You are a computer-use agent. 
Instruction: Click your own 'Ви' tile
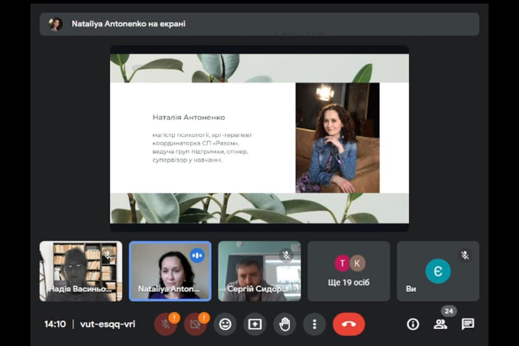pyautogui.click(x=438, y=271)
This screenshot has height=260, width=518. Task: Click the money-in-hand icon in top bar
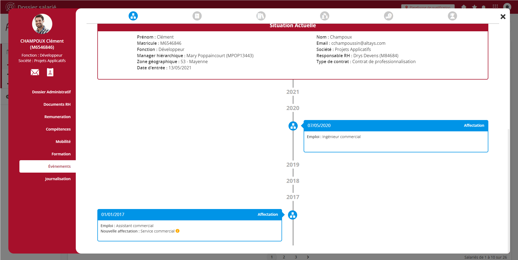click(x=389, y=16)
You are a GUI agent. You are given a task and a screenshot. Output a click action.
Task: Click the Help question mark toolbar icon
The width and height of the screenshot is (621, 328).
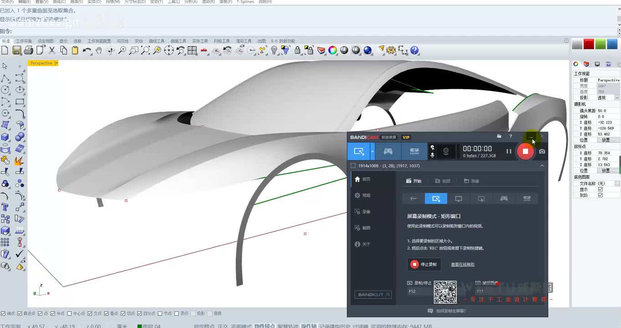(x=414, y=50)
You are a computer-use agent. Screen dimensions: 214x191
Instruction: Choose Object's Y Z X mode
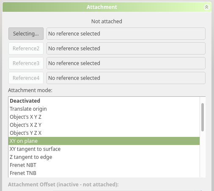coord(104,133)
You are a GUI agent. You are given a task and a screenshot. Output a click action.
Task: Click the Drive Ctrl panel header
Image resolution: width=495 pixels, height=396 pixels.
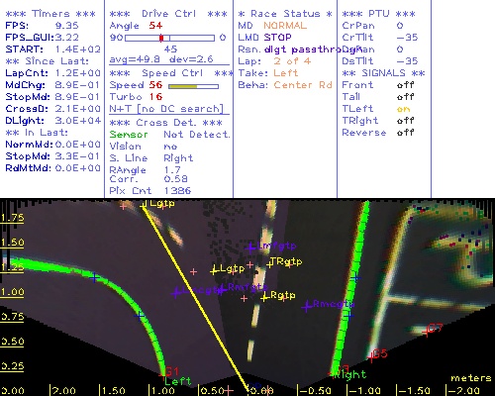point(168,14)
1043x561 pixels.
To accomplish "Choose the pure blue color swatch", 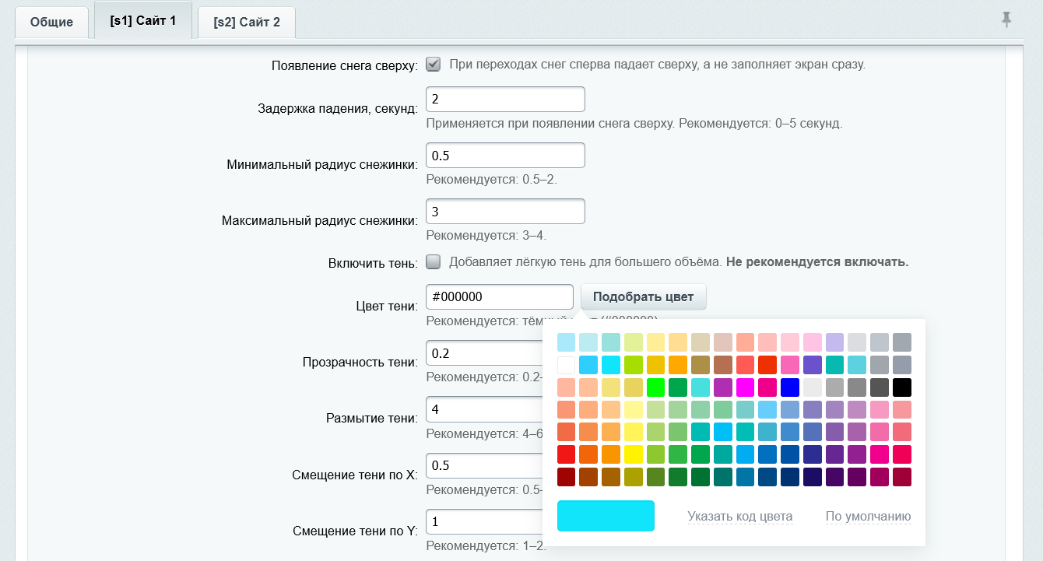I will 790,387.
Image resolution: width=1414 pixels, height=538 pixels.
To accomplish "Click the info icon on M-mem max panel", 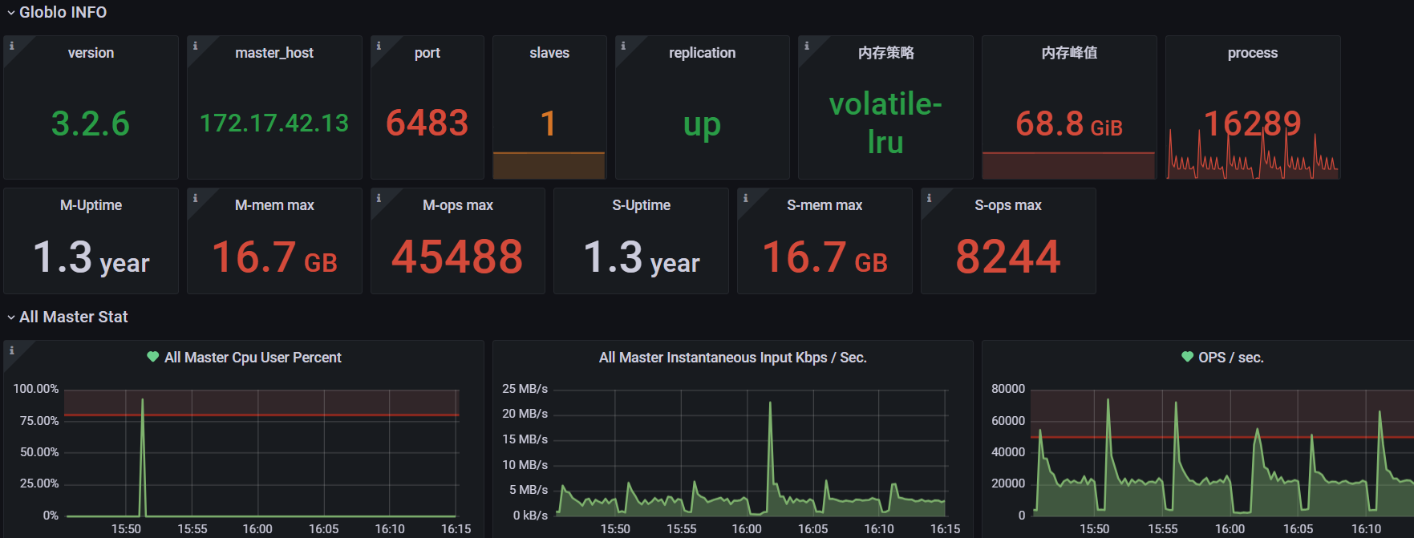I will click(x=195, y=198).
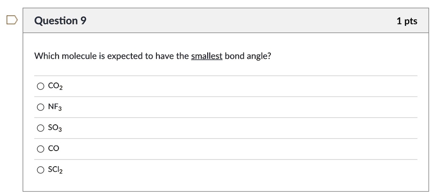
Task: Click the "Question 9" heading
Action: (x=60, y=21)
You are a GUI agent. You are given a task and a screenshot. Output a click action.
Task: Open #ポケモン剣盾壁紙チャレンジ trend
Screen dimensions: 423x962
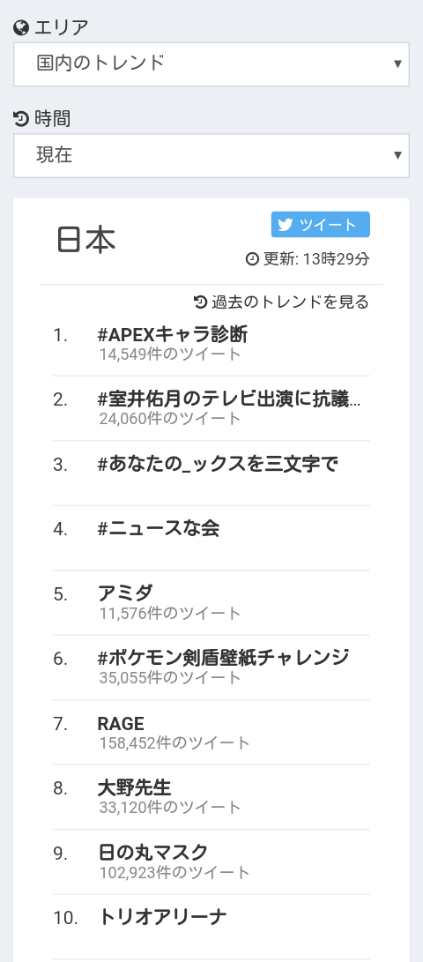click(x=223, y=658)
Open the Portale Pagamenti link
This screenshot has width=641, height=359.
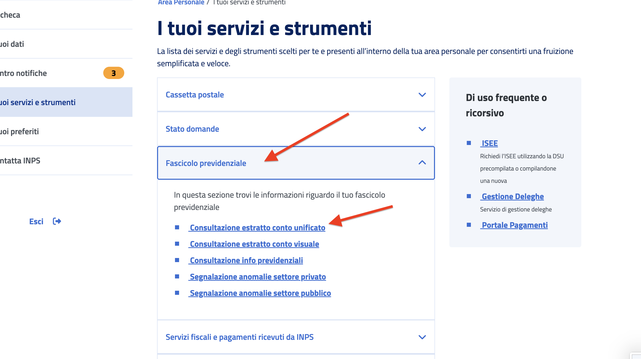point(514,225)
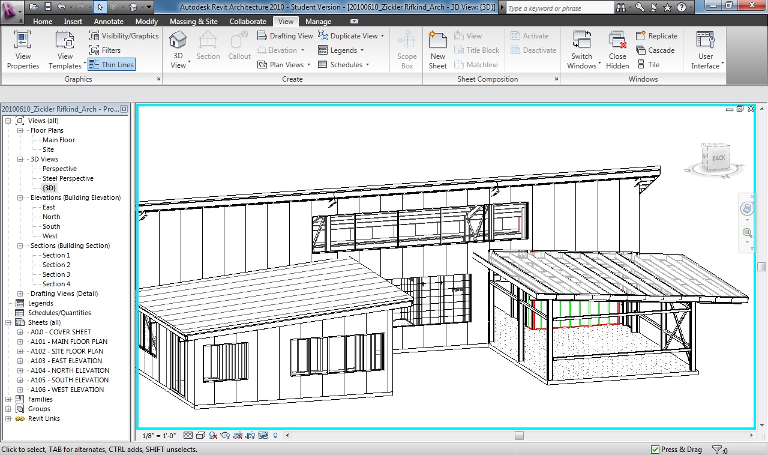This screenshot has width=768, height=455.
Task: Collapse the Floor Plans tree node
Action: [x=20, y=130]
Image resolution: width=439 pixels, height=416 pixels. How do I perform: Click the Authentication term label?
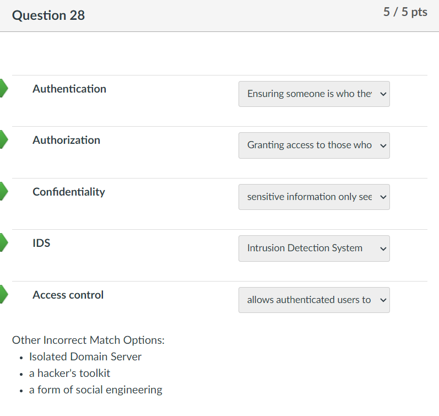[x=69, y=89]
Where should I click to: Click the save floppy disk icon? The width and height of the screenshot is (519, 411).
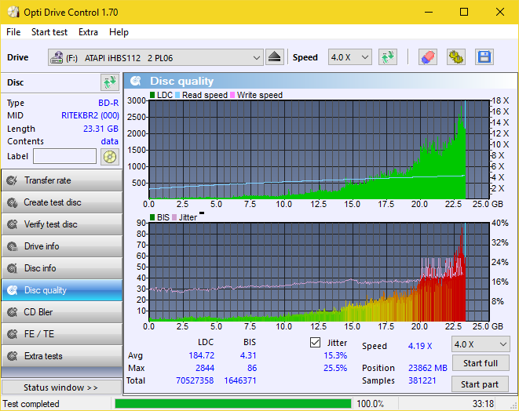coord(484,57)
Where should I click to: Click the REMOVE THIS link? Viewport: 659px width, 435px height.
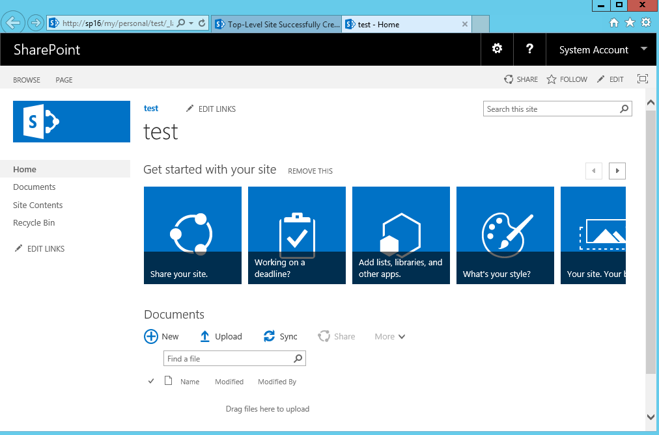click(310, 171)
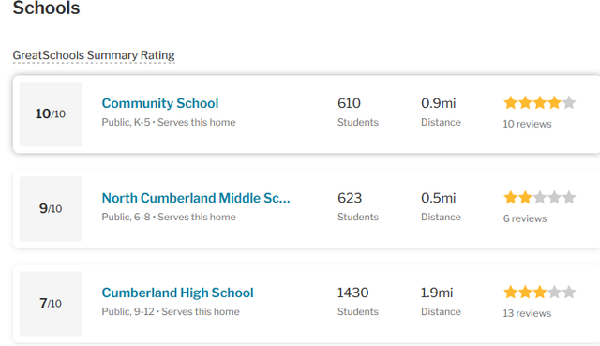
Task: Open North Cumberland Middle School link
Action: click(196, 198)
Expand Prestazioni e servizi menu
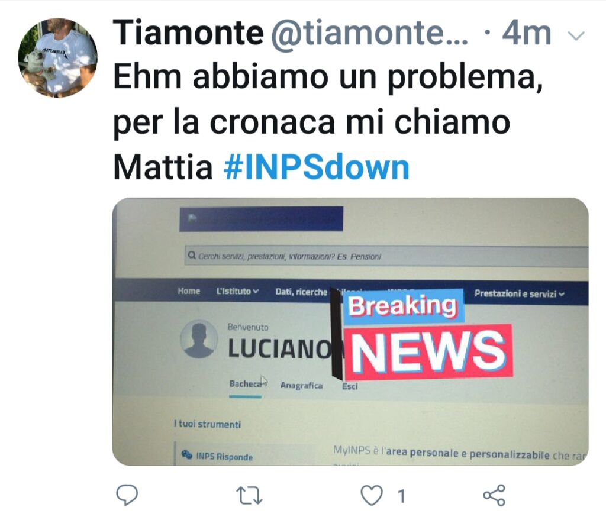This screenshot has width=606, height=520. (x=519, y=294)
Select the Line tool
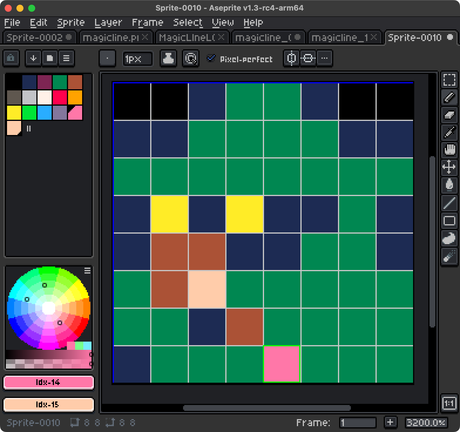The width and height of the screenshot is (460, 432). click(449, 203)
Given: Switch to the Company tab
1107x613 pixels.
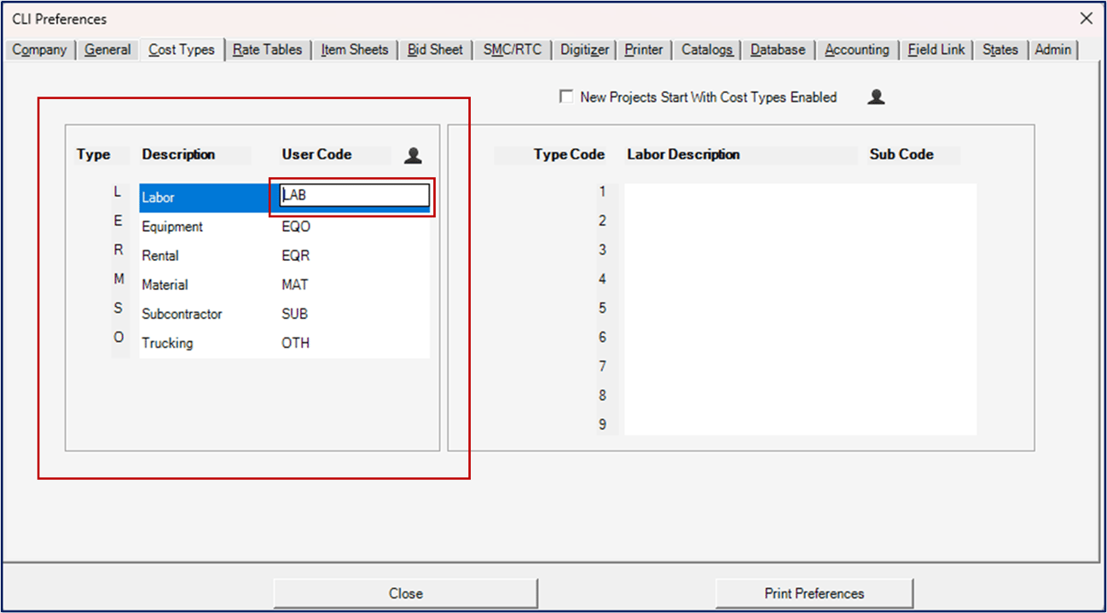Looking at the screenshot, I should point(39,49).
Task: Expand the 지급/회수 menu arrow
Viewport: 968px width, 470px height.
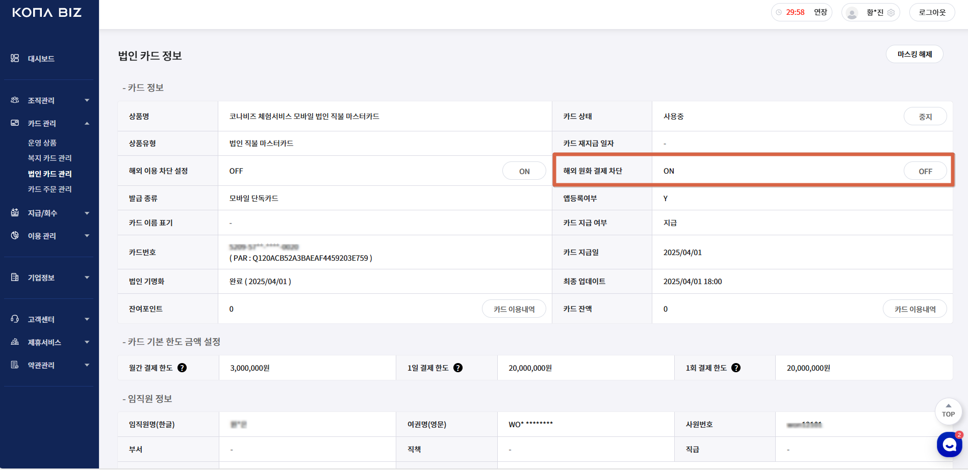Action: [87, 213]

----------

### [Stated problem]
Can you return, word for word, the stretch of rows from the one containing "Where should I click to: Click the REMOVE" through the last row above, leaving the pictures out?

### [Exercise response]
Where should I click to: Click the REMOVE THIS link? Viewport: 659px width, 435px height.
click(310, 171)
Task: Open North Cumberland Middle School link
Action: click(196, 198)
Expand Prestazioni e servizi menu
This screenshot has width=606, height=520. (x=519, y=294)
Select the Line tool
The width and height of the screenshot is (460, 432). click(449, 203)
Given: Switch to the Company tab
1107x613 pixels.
Looking at the screenshot, I should point(39,49).
Task: Expand the 지급/회수 menu arrow
Viewport: 968px width, 470px height.
Action: [87, 213]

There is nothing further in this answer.